We implement a bootstrap method that combines stationary state conditions, thermal inequalities, and semidefinite relaxations of matrix logarithm in the ungauged one-matrix quantum mechanics, at finite rank N as well as in the large N limit, and determine finite temperature observables that interpolate between available analytic results in the low and high temperature limits respectively. We also obtain bootstrap bounds on thermal phase transition as well as preliminary results in the ungauged two-matrix quantum mechanics.

Figures (8)

• Figure 1: Bootstrap bounds on the thermal energy expectation value $E({\beta})$ of the quantum anharmonic oscillator (\ref{['hamanh']}) as a function of the temperature $T=1/{\beta}$, computed using different $(m,k)$-relaxations of the matrix logarithm, with maximal word length $L=10$. Note that the bounds with $(m,k)=(3,3)$ and $(4,4)$ are virtually indistinguishable. The result from numerically solving the Schrödinger equation is shown in solid red curve. From the $(m,k)=(4,4)$ lower bootstrap bound, one can extract the energy gap $\Delta = 2.748$, which is within $\sim$ 0.3% of the physical value $\Delta = 2.739$.

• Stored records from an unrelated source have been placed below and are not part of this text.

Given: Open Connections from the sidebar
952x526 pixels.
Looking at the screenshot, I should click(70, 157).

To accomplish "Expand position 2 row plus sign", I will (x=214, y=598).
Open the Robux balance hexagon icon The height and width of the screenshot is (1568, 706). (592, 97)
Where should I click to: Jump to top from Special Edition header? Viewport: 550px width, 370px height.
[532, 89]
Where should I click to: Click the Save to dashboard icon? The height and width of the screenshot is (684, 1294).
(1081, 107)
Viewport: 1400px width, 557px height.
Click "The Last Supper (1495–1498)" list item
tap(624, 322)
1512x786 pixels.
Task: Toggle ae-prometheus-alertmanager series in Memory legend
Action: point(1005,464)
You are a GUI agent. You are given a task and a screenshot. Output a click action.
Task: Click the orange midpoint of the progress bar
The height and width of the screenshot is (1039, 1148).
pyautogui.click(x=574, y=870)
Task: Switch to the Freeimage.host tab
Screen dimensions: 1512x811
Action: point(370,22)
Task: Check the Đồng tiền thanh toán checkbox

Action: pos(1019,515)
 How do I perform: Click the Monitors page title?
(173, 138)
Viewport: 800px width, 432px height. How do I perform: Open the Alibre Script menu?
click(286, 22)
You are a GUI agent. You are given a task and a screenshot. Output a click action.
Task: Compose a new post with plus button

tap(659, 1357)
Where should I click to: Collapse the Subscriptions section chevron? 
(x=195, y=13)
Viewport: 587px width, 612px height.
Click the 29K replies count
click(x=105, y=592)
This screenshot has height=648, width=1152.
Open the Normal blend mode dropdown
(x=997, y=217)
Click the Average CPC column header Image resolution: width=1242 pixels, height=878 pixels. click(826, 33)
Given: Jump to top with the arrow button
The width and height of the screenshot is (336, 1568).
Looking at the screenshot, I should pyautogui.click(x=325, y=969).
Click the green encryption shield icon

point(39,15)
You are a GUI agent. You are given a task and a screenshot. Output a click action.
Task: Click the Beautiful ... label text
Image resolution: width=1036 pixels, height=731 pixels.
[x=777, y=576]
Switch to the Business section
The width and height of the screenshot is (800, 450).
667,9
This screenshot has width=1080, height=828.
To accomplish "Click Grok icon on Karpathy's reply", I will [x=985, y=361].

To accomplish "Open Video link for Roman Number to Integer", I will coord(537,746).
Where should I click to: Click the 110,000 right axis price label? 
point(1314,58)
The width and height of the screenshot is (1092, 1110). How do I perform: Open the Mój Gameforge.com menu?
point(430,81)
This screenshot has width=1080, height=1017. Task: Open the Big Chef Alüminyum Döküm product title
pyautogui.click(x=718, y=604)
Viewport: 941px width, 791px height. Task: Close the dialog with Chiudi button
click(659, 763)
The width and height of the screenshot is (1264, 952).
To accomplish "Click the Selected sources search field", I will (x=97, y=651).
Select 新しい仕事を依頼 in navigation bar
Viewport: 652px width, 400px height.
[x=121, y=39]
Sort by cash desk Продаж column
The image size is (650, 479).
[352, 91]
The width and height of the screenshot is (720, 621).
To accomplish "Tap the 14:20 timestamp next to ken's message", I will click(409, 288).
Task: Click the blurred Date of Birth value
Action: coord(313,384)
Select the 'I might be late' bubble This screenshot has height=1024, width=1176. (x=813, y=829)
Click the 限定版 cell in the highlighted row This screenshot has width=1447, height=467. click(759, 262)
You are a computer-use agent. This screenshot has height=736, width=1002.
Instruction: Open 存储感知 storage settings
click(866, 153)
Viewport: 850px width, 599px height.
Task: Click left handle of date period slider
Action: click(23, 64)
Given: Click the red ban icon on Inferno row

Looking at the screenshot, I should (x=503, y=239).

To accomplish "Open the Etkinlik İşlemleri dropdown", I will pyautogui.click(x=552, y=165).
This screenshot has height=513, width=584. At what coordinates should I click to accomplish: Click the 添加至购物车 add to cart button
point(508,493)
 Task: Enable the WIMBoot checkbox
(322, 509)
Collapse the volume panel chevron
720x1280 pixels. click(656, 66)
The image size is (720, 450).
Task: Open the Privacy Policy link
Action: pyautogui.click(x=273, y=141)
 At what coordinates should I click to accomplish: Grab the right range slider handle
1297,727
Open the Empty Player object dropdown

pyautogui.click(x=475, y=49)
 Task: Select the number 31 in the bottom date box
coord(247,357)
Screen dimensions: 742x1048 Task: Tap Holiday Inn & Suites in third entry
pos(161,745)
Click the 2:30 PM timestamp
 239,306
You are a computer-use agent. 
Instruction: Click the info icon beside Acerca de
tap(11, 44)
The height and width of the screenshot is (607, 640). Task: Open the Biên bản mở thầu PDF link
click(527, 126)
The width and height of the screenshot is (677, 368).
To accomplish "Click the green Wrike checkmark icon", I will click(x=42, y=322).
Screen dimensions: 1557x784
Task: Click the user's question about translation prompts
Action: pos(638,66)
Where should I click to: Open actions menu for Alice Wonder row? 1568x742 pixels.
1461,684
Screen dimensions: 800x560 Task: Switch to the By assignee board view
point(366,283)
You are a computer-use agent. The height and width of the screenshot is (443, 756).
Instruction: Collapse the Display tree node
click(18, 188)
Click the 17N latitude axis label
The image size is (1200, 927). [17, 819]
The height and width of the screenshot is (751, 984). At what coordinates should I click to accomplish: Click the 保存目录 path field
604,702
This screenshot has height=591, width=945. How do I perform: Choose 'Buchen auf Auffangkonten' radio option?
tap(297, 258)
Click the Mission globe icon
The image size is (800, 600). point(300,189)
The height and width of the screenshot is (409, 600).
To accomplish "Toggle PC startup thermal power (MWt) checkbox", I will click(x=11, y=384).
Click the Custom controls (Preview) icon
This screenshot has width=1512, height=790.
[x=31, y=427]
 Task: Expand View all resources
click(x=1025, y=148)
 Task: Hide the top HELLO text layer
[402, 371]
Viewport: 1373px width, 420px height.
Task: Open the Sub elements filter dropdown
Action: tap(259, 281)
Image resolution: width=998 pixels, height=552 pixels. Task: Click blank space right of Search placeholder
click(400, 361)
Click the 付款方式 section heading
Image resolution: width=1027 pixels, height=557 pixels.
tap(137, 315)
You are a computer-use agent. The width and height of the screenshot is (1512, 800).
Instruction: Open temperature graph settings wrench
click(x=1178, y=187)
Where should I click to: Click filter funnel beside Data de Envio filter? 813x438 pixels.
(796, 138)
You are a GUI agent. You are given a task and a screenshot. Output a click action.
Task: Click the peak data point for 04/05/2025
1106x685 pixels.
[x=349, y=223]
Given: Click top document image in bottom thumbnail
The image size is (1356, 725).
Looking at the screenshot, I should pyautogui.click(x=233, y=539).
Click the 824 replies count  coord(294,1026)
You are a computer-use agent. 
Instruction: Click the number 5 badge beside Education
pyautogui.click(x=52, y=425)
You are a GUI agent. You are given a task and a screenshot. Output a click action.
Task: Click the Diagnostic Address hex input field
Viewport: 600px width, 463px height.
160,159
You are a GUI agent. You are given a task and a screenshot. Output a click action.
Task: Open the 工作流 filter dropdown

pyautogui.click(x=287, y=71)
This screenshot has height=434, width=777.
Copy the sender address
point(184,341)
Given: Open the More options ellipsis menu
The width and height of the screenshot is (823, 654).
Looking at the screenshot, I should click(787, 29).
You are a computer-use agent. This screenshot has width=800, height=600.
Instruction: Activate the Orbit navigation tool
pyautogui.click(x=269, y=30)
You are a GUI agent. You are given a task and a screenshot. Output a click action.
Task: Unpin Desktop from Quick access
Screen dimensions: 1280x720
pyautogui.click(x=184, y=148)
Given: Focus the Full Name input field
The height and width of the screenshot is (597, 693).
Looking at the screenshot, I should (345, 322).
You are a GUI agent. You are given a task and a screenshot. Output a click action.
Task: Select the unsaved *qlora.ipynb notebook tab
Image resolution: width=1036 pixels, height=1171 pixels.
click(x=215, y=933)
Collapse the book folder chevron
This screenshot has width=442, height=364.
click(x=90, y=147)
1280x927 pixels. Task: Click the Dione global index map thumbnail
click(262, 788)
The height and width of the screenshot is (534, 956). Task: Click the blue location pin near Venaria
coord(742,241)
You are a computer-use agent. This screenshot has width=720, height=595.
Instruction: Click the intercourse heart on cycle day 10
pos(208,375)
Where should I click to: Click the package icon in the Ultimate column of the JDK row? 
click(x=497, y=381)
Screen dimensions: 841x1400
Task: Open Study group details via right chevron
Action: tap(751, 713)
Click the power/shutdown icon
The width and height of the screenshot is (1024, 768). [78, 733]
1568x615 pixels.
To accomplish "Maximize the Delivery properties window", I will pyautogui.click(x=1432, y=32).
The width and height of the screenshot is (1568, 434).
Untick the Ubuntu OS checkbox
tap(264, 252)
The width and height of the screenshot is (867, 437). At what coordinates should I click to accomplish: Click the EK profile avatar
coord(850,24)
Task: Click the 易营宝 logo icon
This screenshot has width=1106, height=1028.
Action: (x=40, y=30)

• Figure 2: Bootstrap bounds on $E({\beta})/(N^2-1)$ in the ungauged one-matrix QM at finite $N$ as well as at $N=\infty$, computed at coupling $g=2$ with maximal word length $L=8$, are shown in colors ranging from red to violet. For $N=2$, the Hamiltonian truncation results (shown in black dots) lie within the bootstrap bounds and differ from the lower bound by $\sim 10^{-4}$ at low temperatures to $\sim 10^{-2}$ at $T=0.5$.
• Figure 3: The bootstrap bounds on ${E({\beta})/N^2}$ at various values of coupling $g$, computed using MOSEK with maximal word length $L=6$ and $L=10$, and using SDPA-DD with $L=8$ for numerical stability. The upper and lower bounds at $L=10$, shown in black, are virtually indistinguishable in the plot; their difference is further exhibited in Figure \ref{['fig:convergence2']}.
• Figure 4: $\delta E/E$ as a function of the temperature, where $\delta E$ is the difference between the upper and lower bootstrap bounds on the energy expectation value $E$, is shown in logarithmic scale at various values of coupling $g$ and maximal word length $L$.
• Figure 5: Left: bootstrap results for ${\beta}(E({\beta})-E_0)/N^2$ in the ungauged one-matrix QM computed with maximal word length $L=10$, shown in solid black curve (where the distinction between the upper and lower bounds is invisible), compared to the leading terms in the low temperature expansion (\ref{['lowTExp']}) shown in dashed orange, and the leading terms in the high temperature expansion (\ref{['gN0highT']}) shown in dashed blue. Right: the upper and lower bootstrap bounds on $E({\beta})/N^2$ after subtracting off the low temperature approximation $E_{L.T.}({\beta})/N^2 = e_0 + \Delta_1 e^{-{\beta}\Delta_1}$.